Par son exigence et ses connaissances, le traducteur illustre la bonne pratique des langues, deux langues, deux manières d’être au monde. Nul autre mieux que lui, s’il égale l’auteur qu’il traduit, ne donne sa plénitude à la diversité culturelle et linguistique.

Il n’est pas de passeur de frontières sans traducteur nécessairement désarmé devant l’Autre, si savant que sa modestie le fait disparaître comme s’efface le médiateur pour prix de la confiance que portent en lui les deux parties qu’il a charge de mettre en regard. Il est dans les deux langues, et, pour être deux, comme pour l’amour, il faut savoir aussi s’oublier soi-même…

 Mesdames et Messieurs,

 Il reste, pour celui qui s’adresse à vous, une dernière tâche à déclarer inachevée, une tension du tout dont j’espère qu’elle puisse conduire vers un dépassement du domaine réservé de l’écriture. « J’ouvre les livres pour étudier, je les ferme pour vivre » a dit André Suarès.
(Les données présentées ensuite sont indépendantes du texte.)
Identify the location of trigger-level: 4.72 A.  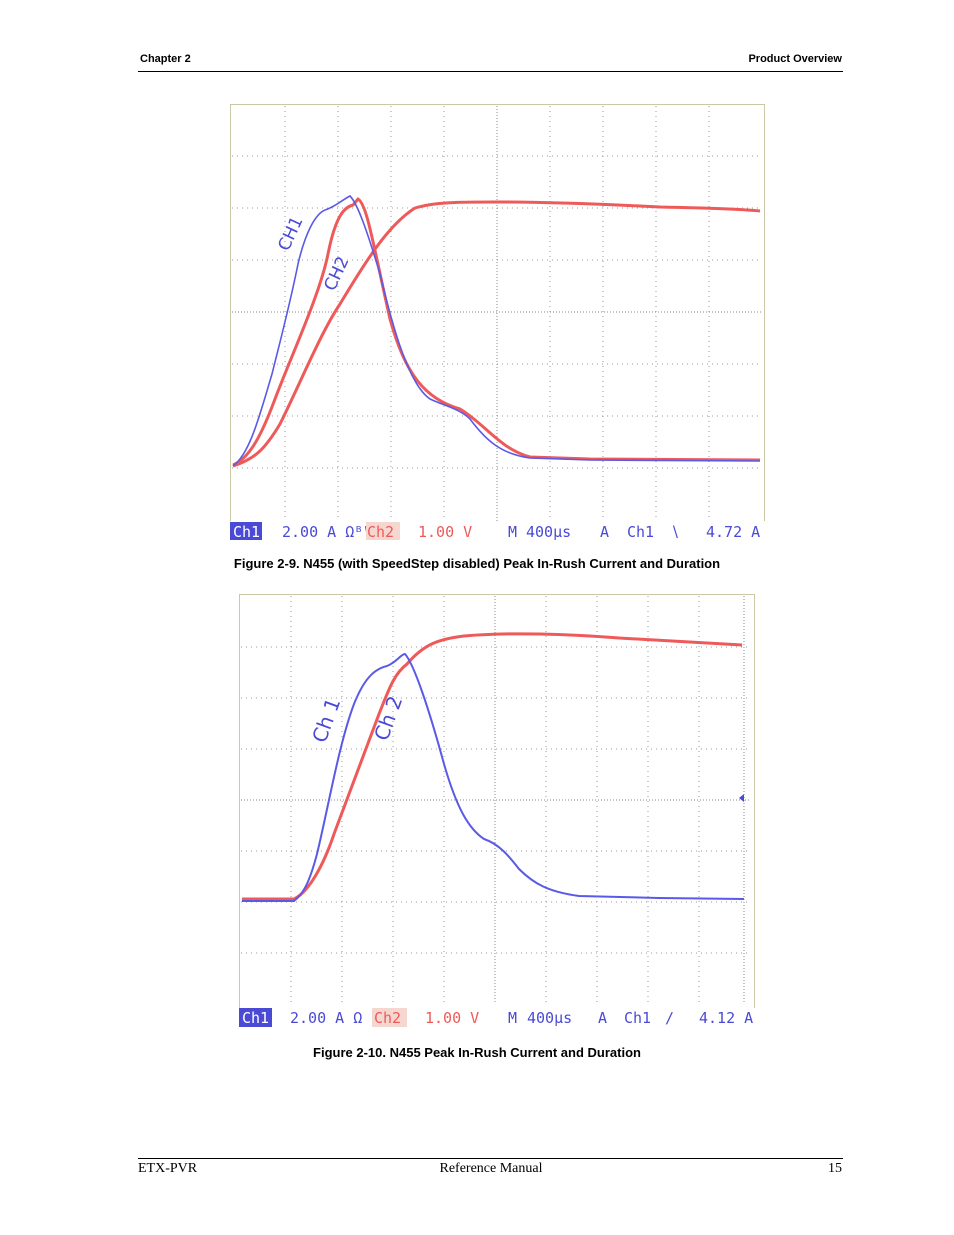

Sans doute sortirons-nous toujours de la sécurité et du bonheur de notre table de travail pour une vie recommencée où l’autre est un élément dérangeant qui vient faire irruption et attend un effort de plus.

 Cet autre, tantôt complaisant, susceptible d’un tête-à-tête fait d’empathie comme le savant arabe de ma nouvelle Le Nègre de Djerba, une nuit de l’an 710 de l’Hégire, tantôtbeaucoup moins qu’on le souhaiterait, tantôt sujet aux accidents de la vie, à sa violence, collective ou privée, larvée ou publique… « Malheureux le pays qui a besoin d’un héros », a écrit Berthold Brecht.

 L’insoutenable légèreté de l’être, nous avertit, page 143, par le truchement d’une attachante jeune femme de notre temps, que « la gloire des flammes où nous serions brûlés comme hérétiques », « la gloire de la cendre que nous deviendrions alors », est le seul langage que peuvent unanimement comprendre ceux qui n’ont jamais lu une ligne d’un seul livre, « de sorte que l’essence de l’âme d’un peuple ne serait elle-même que de la cendre, rien de plus »…

 La souffrance humaine, l’espérance nous sont communes. La diversité du monde, la diversité du sentir enseignent des chemins du savoir qui conduisent à l’universalité, laquelle n’est pas sécable. Tout ce qui monte converge. A l’instar du soufi qui prie, retiré dans le silence, ou de ce pape de la Renaissance qui, le premier, s’avisa un jour de gravir, en Italie, le monte Amiata, inaugurant de la sorte une longue tradition européenne du paysage, le passeur de frontières s’aventure, auteur, traducteur ou médiateur, en terrain découvert à la recherche de soi qui est la rencontre espérée d’un autre en chemin sur le même chemin.

Je vous remercie de votre attention.